E’ uno spettacolo desolante; si ha la precisa sensazione che qui, per diverse
ore, si è svolta un’accanita battaglia. In fondo al rettilineo la strada è parzialmente
ostruita dalle carcasse fumanti di due automezzi della polizia dati alle
fiamme.
Sull’asfalto, qua e là, dalle chiazze di sangue rappreso. Anche
un autotreno, messo di traverso dagli operai in sciopero per bloccare la
strada, è sforacchiato dai colpi e annerito dal fuoco. Proprio come una “R4” e
una decina di motociclette dei braccianti su cui i serbatoi i
poliziotti hanno sparato per impedirgli di andarsene.
Sono le dieci di sera di lunedì 2 dicembre. Giornalisti e
fotografi. Accorsi da tutta l’Italia, stanno raggiungendo un paese il cui nome resterà a lungo nella storia delle lotte sindacali siciliane.
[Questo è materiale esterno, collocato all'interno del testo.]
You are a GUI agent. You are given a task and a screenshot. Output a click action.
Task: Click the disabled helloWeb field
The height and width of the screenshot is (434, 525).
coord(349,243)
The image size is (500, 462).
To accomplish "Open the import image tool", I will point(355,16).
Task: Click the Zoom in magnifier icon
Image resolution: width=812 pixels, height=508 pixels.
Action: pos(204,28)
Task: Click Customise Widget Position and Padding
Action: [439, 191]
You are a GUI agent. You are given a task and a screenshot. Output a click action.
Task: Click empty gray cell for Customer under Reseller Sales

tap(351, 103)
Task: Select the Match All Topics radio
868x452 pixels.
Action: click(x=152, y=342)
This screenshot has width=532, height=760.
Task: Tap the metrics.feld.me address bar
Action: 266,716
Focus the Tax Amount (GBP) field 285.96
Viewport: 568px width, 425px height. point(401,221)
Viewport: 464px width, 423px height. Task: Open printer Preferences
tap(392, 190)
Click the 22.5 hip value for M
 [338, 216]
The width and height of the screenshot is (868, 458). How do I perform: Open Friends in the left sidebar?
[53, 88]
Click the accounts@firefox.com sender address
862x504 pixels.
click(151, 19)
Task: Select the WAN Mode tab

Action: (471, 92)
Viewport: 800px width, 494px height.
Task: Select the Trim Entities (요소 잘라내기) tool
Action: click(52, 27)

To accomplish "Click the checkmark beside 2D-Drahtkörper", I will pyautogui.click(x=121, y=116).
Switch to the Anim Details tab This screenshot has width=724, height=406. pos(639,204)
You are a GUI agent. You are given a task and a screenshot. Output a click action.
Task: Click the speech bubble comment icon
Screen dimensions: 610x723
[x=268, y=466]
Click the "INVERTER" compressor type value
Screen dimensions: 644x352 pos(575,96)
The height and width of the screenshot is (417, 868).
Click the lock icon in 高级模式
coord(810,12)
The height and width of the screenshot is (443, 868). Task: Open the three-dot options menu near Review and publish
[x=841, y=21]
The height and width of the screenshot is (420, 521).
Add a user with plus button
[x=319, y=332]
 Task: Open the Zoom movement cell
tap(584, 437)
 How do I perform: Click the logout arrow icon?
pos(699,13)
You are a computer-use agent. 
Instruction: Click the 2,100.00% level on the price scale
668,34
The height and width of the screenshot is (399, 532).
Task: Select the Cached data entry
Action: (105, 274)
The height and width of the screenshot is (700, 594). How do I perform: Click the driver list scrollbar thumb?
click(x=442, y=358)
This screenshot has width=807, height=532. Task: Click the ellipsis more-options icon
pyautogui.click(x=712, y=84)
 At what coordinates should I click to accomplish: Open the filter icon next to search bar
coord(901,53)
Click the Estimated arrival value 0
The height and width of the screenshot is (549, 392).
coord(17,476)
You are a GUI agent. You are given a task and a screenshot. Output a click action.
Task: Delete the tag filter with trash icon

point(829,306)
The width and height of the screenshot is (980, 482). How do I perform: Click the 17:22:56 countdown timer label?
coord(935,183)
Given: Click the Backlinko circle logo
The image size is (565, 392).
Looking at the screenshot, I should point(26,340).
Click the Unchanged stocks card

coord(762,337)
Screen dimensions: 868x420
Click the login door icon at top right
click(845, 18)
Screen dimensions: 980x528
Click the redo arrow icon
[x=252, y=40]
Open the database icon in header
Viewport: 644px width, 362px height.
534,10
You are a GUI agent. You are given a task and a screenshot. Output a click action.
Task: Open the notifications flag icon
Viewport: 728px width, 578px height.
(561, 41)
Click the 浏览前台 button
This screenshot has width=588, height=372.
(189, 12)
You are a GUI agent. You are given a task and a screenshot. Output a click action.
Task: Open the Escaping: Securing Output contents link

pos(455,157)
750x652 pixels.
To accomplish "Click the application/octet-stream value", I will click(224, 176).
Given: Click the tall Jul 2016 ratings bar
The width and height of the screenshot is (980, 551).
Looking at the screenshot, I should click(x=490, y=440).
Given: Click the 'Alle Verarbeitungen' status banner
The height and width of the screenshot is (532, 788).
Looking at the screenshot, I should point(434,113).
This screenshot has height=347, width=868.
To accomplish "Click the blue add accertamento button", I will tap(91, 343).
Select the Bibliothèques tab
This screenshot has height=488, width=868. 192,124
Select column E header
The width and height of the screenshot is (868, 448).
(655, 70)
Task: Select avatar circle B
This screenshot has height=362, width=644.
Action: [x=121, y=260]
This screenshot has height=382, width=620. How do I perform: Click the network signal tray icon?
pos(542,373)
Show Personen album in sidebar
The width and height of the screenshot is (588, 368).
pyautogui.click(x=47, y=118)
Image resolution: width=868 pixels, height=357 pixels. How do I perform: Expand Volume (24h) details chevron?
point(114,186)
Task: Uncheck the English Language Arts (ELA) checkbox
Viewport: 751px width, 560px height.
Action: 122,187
E’ una prospera cittadina , a pochi
chilometri da Siracusa, al centro di una ricchissima zona di orti e agrumeti.
Fino a ieri era noto come “ il posto delle mandorle”,
le buone, dolcissime,tenere mandorle di Avola. Da
oggi non si potrà più nominare senza venir colti da un senso di sgomento e di
profonda amarezza.
Due chili di bossoli
Giuseppe Scibilia, di
quarantasette anni, era nato qui. Angelo Sigona, di
ventinove anni, era nato a pochi chilometri di distanza, a Cassibile,
il paese dove, nel settembre del ’43, il generale Castellano firmò
l’armistizio per l’Italia sotto la tenda del generale Eisenhower.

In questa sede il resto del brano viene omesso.